Pasta: Baked Macaroni and Eggplant Neapolitan

posted by SandyOH 08-16-100 6:53 AM

* Exported from MasterCook *
Baked Macaroni and Eggplant Neapolitan
Recipe By : Creamette Pasta
Serving Size : 6 Preparation Time :0:00
Categories : Pasta/Rice
Amount Measure Ingredient -- Preparation Method
-------- ------------ --------------------------------
1/2 package Creamette elbow macaroni (1-lb.) -- uncooked
1 medium eggplant -- peeled and thinly
2 tablespoons olive oil
1 jar Classico or other pasta sauce (26-oz.)
2 cups shredded Mozzarella cheese (8-oz.)
6 tablespoons grated Parmesan cheese

Cook elbow macaroni as package directs; drain. Preheat oven to 425 F.

In a large skillet, cook eggplant, a few slices at a time, in olive oil until well browned. Drain on paper towels; keep warm.

Reserving 1 cup pasta sauce, combine remaining sauce with cooked macaroni.

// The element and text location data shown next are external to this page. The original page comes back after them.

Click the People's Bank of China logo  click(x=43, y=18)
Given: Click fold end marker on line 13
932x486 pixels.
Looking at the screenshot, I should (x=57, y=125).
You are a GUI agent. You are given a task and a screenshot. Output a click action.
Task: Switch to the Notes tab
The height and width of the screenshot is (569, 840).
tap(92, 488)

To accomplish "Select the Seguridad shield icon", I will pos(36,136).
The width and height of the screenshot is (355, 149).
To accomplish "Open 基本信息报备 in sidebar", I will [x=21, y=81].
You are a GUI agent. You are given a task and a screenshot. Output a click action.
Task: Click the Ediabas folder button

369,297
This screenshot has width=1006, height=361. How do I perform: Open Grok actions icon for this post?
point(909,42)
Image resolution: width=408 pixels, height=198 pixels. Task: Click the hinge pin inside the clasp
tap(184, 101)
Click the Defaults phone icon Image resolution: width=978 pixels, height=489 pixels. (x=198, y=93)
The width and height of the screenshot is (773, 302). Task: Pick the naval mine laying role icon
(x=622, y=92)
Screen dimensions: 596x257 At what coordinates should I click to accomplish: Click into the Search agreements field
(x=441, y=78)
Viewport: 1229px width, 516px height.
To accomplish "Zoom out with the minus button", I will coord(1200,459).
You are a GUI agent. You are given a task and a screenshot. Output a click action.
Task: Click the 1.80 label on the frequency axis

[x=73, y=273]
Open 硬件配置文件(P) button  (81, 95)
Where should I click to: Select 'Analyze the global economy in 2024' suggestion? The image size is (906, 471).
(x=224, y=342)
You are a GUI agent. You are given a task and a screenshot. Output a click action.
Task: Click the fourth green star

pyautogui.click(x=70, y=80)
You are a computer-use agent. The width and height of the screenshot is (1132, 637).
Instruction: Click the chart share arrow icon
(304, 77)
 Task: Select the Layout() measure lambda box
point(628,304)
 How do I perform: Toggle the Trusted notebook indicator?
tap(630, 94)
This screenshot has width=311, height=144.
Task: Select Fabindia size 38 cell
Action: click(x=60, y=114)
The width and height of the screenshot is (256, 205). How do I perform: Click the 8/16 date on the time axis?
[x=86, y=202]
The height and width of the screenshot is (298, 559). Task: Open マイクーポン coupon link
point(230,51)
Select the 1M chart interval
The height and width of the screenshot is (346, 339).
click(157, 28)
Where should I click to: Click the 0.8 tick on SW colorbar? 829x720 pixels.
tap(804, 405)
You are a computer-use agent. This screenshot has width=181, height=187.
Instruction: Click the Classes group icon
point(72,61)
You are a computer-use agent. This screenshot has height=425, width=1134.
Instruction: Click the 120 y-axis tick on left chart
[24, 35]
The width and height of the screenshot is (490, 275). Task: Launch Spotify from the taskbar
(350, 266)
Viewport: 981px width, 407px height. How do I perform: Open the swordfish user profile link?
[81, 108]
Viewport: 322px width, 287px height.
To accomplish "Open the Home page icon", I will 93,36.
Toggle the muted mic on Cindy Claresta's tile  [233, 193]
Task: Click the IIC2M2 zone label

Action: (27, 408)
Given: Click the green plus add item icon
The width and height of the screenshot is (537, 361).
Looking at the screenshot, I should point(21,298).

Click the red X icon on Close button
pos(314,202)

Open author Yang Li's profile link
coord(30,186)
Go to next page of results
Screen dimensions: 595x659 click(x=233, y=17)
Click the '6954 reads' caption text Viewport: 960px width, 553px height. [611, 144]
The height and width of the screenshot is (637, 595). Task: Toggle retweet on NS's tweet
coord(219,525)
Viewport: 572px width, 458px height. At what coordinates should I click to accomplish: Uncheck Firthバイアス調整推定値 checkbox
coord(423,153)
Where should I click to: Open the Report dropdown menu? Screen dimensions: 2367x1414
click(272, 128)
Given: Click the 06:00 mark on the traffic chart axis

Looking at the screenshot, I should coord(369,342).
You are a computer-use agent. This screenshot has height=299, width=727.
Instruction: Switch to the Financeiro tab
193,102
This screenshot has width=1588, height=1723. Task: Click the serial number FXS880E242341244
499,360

In a 2-quart baking dish, layer half the macaroni mixture, 3/4 cup Mozzarella, half the eggplant and 2 tablespoons Parmesan cheese; repeat layers. Top with reserved pasta sauce and remaining 1/2 cup Parmesan cheese. Bake uncovered 15 minutes or until hot and bubbly. Refrigerate leftovers.